15 Apr Running Demands, Anthropometric, and Physical Fitness Characteristics
INTRODUCTION & PURPOSE
Physical performance is assessed for several purposes in soccer. Assessments can be conducted using laboratory based tests or field-based assessments. However, high ecological validity is necessary (high construct validity), and this can be through evaluation of the potential associations between data derived from testing and that generated on physical outputs in match-play. Several review papers have discussed running and/or physical performance in soccer match-play across professional. However, none were dedicated specifically to collating information on the relationship between physical fitness characteristics and match-play running outputs. Determining the construct validity of physical fitness tests in relation to match running performance is necessary for practitioners.
“High ecological validity is necessary (high construct validity), and this can be through evaluation of the potential associations between data derived from testing and that generated on physical outputs in match-play”
Bangsbo and Lindquist (1992) were the first to investigate the association between physical fitness and running demands during professional soccer match-play. Results from research show that total distance covered and peak velocity attained during endurance-type assessments, and mean time across sprints in repeated sprint ability tests are related to total and high-intensity distance covered during matches (value range for r = −0.30 to 0.78). Buchheit et al. (2010) suggested that the association between physical fitness and match running performance was not as evident as commonly perceived in earlier studies due to correlation coefficients being partly position-dependent.
“Physical fitness and match running performance was not as evident as commonly perceived in earlier studies due to correlation coefficients being partly position-dependent”

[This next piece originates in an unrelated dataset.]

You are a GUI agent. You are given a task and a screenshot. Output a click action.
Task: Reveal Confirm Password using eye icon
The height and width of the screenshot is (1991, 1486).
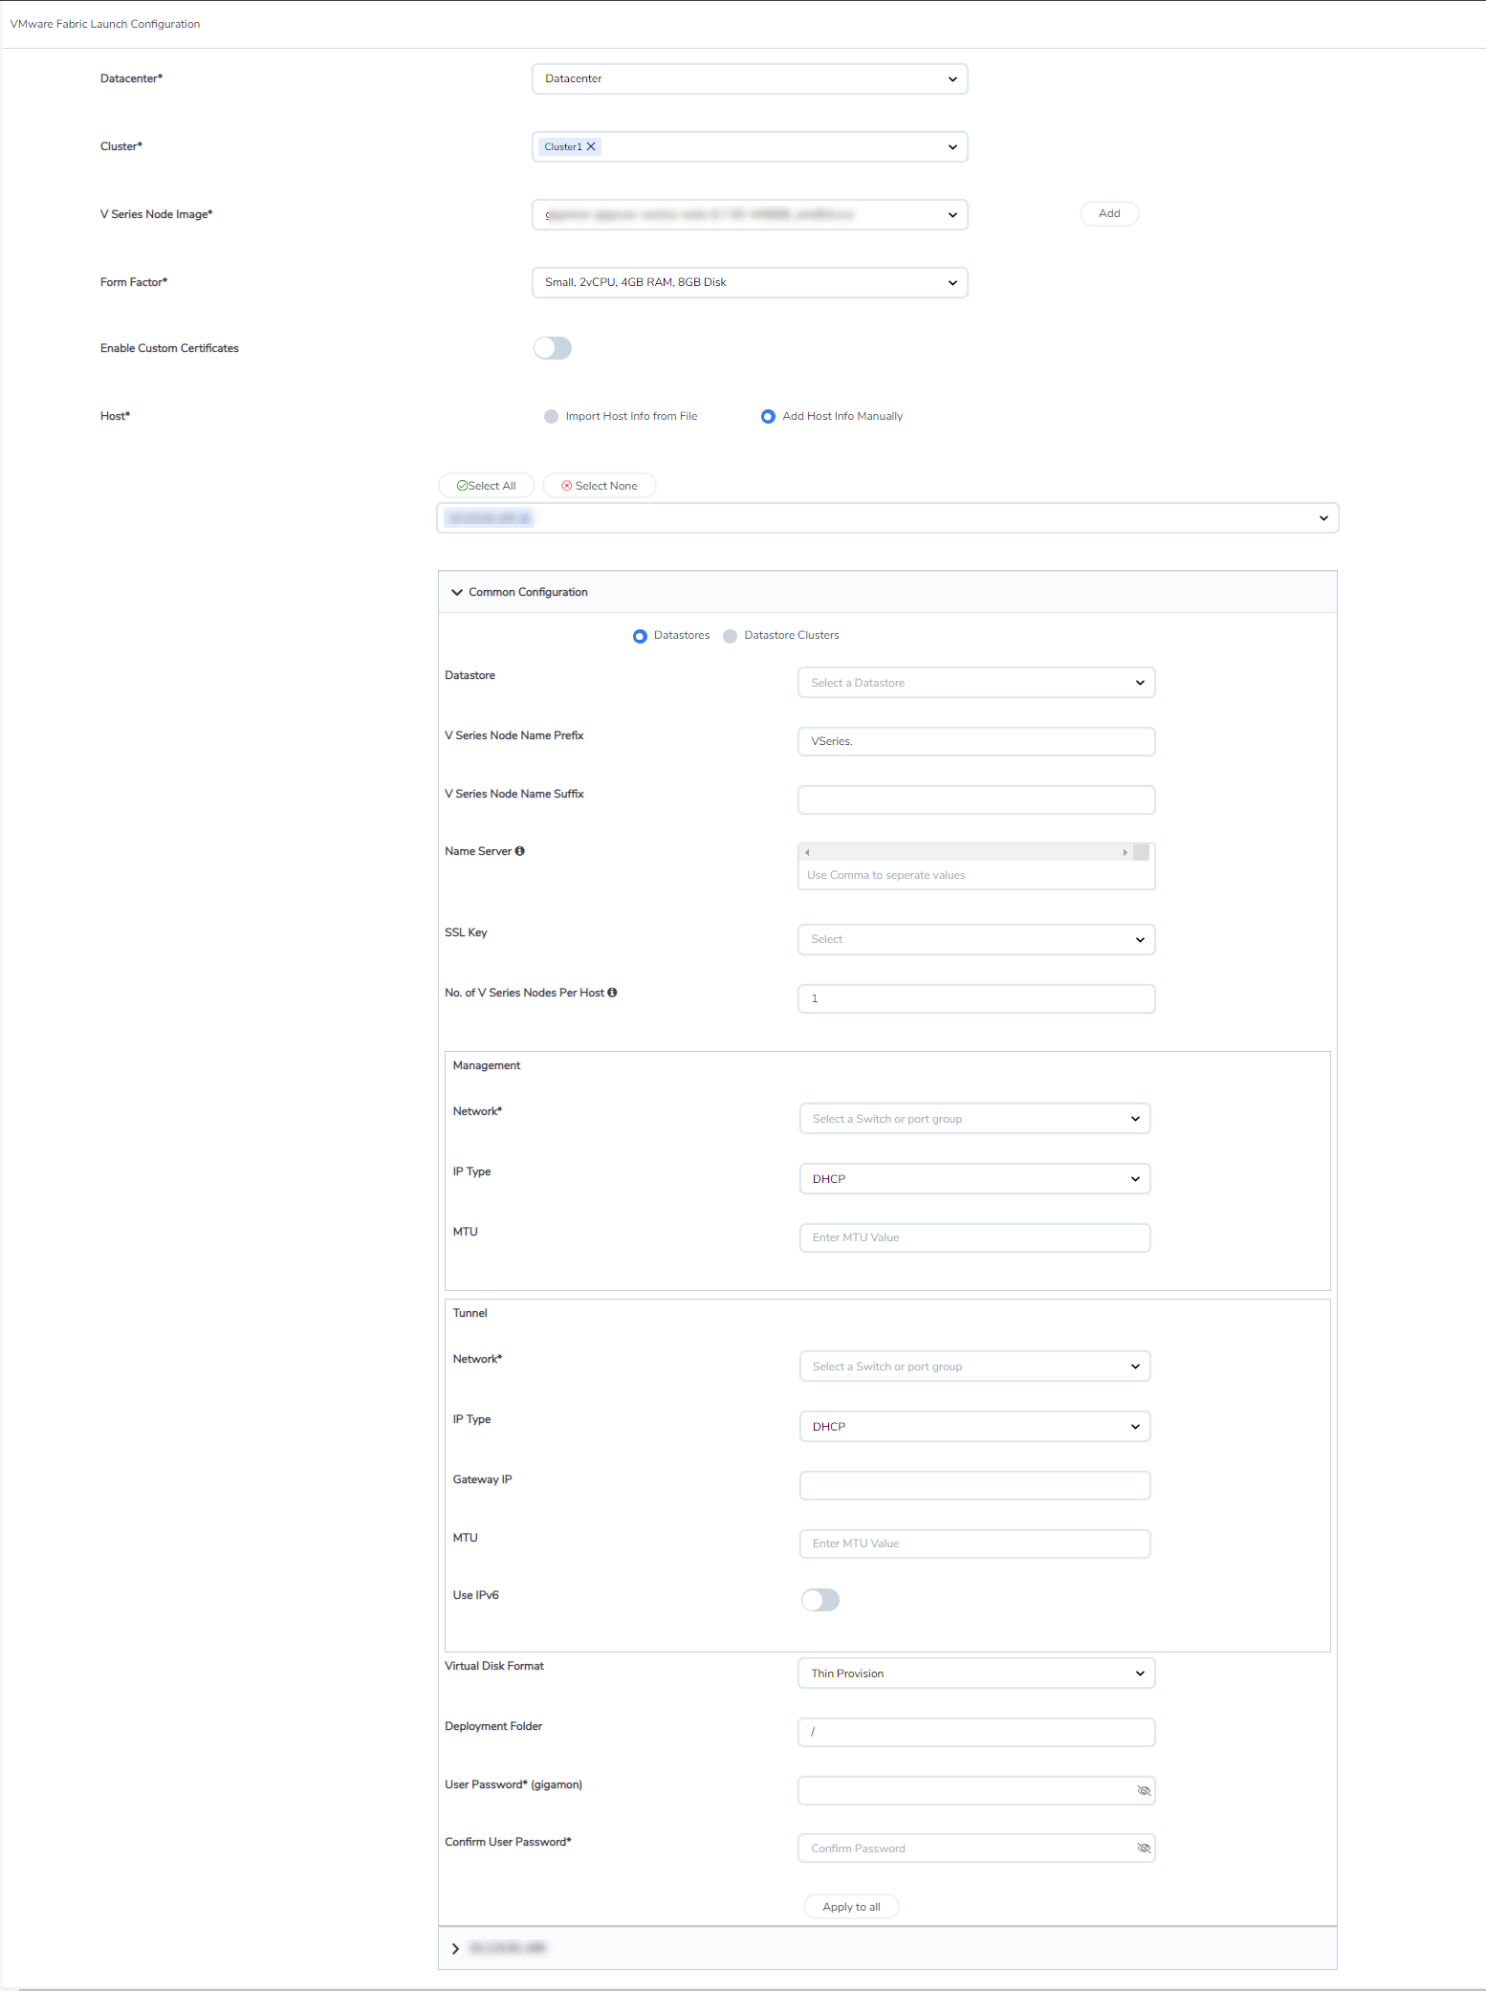[1143, 1849]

In sum, discrepancies exist across the literature and collation and analysis of evidence would provide guidance to practitioners regarding the pertinence and legitimacy of anthropometric and fitness testing in relation to match-play running demands. The aim of this study is to systematically review the current body of evidence derived from original research investigations regarding anthropometric and physical fitness characteristics and their association with match running demands in youth and adult female and male soccer players.
Using PRISMA guidelines, four databases were searched: PubMed/NCBI, Web of Science and SPORTDiscus. Twenty-seven articles were selected resulting in a sample of 991 players (687 youth and 304 senior) (Figure 1).
Figure 1. Flow chart of the literature search and article selection.
- Overall, the reviewed studies presented high methodological quality ratings (approximately 80%).
- A small number of studies (~11% of all papers) investigated the relationship between anthropometric data and match running demands. Overall, the results showed poor associations.
- Incremental treadmill tests (e.g., MAS, VO2MAX) were employed in six studies and showed large to very-large associations with match-play running demands.
- Regarding field tests, Yo-Yo IR1 and IR2 outputs were associated with high-intensity running and total distance covered in competition.
- Three articles examined the association between physical fitness and declines in running performance across match intervals and observed no substantial relationships (R2 = 0.09-38%).
- Only three papers employed individually derived speed zone delimitations using the results from field or laboratory tests (e.g., MAS, maximal linear sprint speed) to determine running performance.
- Only five out of the 27 studies examined the association between physical fitness and running performance relative to playing position. In general, these studies showed that the magnitudes of correlation were position-dependent.
- There is a lack of expert-based consensus on laboratory-based test protocols used (methodological discrepancies), and regarding field-based test (ie, Yo-Yo IR), are far from the competition specificity, however, specific tests (ie, 6-a-side SSG) do not reach reliability and validity consensus. In the future, research should analyze players according to positional role to enhance the construct validity of the assessment of a given test. Until now, practitioners should consider the test intention and choose according to the published data and their background.
- The variability and lack of relationship between physical fitness and declines in match running activity can be explained by contextual variables (eg, match location, match outcome, self-pacing strategies). However, this bias should not promote to think that physical fitness does not help prevent performance decline at the end-match.
- Most studies used arbitrary speed thresholds and sometimes individualization is quantified based on the speed peak reached during the match/training, However, previous works showed that velocity peak rarely be achieved under soccer-specific conditions. Practitioners should consider delimiting individual speed thresholds, based on appropriate measurements.